Lars von Trier. Release Date: Nov 11, 2011
I saw this on Amazon Prime, since it's not playing anywhere near my North Dallas home. It's being kicked around as the topic of discussion for a future episode of the LAMBcast that I'll be on. There are lots of people who are flipping out about this movie, but for the life of me, I can't figure out why.
Well, that's not totally true. Kirsten Dunst, the reigning queen of Hollywood's "hot body, weird face" competition, is... powerful, and much better in this role than I ever would have given her credit for. I'm not ready to start discussing her as an Oscar hopeful, but if she wins Best Actress, I'm going to lump her in with Halle Berry (yes, that's a boob joke). To be fair, it's not even JUST Kirsten Dunst that is good. The whole cast performs these amazingly human, amazingly quirky, amazingly flawed characters as if they're extensions of the actors' own personalities. The cinematography is stunning. There's no better word. I absolutely LOVED how they created Melancholia both as a planet in its own right and before that as an event in the night sky.
But, and we finally come to the crux of the problem, I didn't like a single character. Justine is nucking futs, and we have no back story to explain the process of her illness. Michael is clearly a codependent puss. Claire is alternately controlling, weak-willed, and a coward. John is a miser. The parents are a train wreck. Tim is apparently too dumb to realize that he's basically been sexually assaulted, and then is still dumb enough to assume that because the sex was good for HIM that it was also good for her. Actually, he at least made me laugh, so he gets a few points.
The story left me with questions that had no answers, and not in that, "oh, you can interpret as you want to" kind of way, but in that, "the story writers are hoping you don't notice this massive black hole that's kind of central to our premise" way. These characters have CLEARLY defined roles and serve as plot devices in fairly obvious and leading ways, but there's nothing to discuss what in exactly the hell happens between Justine and Michael, what caused the psychodrama in the early phases, and why real scientists would consider that a planet's "orbit" might go all funhouse mirror. I know there are "irregular" orbits, but this isn't a Looney Tunes episode.

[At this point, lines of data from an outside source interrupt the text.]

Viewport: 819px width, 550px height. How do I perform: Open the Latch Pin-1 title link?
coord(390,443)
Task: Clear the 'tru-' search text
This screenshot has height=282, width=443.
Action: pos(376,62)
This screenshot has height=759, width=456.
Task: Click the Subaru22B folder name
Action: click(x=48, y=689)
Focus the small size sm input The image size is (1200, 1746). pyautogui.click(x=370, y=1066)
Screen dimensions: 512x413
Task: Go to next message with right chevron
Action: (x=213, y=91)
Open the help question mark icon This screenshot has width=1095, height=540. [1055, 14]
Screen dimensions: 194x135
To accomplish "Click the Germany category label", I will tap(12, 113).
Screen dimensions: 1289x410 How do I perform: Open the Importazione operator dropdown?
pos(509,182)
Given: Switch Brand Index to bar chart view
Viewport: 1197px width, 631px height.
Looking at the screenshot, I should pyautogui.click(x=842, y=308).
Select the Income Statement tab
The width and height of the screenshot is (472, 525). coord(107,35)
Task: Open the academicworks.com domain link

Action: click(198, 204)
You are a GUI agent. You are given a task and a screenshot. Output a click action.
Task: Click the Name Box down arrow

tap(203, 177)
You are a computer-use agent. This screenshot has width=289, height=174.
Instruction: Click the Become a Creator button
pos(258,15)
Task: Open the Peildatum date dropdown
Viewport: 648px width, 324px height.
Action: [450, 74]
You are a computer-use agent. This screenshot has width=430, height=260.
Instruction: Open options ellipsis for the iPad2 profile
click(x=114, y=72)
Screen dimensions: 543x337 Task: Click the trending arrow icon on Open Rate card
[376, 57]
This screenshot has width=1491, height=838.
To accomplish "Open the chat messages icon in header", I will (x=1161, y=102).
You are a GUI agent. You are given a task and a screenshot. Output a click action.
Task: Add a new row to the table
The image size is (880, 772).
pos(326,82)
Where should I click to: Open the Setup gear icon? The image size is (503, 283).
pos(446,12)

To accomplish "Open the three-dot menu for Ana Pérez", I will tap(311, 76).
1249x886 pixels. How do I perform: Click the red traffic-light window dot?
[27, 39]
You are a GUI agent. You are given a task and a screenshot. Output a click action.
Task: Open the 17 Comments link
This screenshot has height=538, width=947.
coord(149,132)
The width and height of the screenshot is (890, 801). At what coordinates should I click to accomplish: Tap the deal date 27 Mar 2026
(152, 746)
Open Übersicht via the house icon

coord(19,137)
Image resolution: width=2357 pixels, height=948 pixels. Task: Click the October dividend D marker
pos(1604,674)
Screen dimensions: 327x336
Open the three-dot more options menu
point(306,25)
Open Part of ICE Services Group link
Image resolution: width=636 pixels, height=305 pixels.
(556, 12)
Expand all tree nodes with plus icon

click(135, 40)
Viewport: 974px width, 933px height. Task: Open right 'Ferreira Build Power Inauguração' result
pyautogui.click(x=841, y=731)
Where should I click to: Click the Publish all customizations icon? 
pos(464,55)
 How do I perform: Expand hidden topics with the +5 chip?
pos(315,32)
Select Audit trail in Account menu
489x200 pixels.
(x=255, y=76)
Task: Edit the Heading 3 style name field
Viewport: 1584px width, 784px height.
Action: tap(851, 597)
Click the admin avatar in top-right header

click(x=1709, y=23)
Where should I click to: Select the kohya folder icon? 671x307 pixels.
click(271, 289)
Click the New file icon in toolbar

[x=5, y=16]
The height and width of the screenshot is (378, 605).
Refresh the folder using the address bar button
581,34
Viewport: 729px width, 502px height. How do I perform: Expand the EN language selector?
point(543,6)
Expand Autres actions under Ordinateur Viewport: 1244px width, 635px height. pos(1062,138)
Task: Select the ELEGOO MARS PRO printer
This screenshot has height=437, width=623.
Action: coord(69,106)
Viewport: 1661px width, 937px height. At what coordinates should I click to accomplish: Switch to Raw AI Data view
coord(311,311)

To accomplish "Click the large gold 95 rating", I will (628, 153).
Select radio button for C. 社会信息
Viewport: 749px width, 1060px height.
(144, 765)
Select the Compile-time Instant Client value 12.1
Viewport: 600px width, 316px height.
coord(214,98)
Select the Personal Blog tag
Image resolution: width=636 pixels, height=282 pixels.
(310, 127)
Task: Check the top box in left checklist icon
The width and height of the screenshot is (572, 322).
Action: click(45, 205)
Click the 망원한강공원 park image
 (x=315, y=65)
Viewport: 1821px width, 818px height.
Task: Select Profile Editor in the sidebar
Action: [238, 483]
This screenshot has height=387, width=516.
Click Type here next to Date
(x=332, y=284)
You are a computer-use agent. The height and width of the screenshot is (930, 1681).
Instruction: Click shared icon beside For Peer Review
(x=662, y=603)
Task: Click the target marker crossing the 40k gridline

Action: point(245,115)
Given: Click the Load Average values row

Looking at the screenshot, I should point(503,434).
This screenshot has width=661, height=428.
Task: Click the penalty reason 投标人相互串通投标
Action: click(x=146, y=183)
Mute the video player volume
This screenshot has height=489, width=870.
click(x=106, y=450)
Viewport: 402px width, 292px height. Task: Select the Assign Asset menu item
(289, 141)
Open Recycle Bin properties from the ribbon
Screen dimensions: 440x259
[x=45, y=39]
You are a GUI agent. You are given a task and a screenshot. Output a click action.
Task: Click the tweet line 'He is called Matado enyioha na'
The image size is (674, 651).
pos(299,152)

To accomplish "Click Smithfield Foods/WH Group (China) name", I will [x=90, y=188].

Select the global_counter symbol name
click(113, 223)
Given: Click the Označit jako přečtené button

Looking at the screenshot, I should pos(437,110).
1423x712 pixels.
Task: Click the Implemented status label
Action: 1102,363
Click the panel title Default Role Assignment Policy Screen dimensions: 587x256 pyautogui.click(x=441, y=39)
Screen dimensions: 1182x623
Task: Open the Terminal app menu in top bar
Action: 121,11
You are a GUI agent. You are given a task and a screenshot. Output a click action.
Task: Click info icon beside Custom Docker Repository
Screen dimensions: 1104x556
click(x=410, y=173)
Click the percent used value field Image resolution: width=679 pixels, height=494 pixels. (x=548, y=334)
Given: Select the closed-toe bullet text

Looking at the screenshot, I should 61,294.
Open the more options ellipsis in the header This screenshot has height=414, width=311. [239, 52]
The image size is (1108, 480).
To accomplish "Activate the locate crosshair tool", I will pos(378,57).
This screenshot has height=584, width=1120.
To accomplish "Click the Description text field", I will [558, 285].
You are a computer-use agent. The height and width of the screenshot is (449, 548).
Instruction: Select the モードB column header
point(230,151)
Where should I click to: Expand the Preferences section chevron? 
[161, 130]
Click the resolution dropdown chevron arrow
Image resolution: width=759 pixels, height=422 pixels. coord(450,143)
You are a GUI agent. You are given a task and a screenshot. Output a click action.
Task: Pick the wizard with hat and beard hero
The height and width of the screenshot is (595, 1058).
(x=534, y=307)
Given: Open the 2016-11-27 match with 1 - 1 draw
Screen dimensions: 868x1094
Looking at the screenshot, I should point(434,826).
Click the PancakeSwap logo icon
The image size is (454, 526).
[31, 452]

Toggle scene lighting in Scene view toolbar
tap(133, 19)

My other problems centralized around Keifer Sutherland's excessive use of the "GD" term (left out to satisfy those of you more pious than I) and why the first 10 minutes of the film was basically a Calvin Klein Obsession commercial without a half naked man in it. That whole thing gave this odd, vaguely put upon feeling... like when I'm watching pretentious crap that's trying to pass itself off as not-pretentious "mind expanding" ART. I'm thinking of you, The Fountain. I'm also trying to figure out how Alexander Skarsgard got such central billing with such a tiny ass part? I'm guessing that's to lure in the big True Blood money. Fans of that show will doubtless be shocked to see Skarsgard kissing (wait for it)... a GIRL! But seriously... why does his name feature so prominently? And, having only seen True Blood once, I didn't know who he was until the closing credits.
On a side note -- I've decided that if I have to pay $79 annually for the Amazon Prime service, I resent paying $7 bucks to rent a movie for 48 hours. I haven't replaced my Netflix streaming account yet, but I know Amazon Prime won't be that replacement.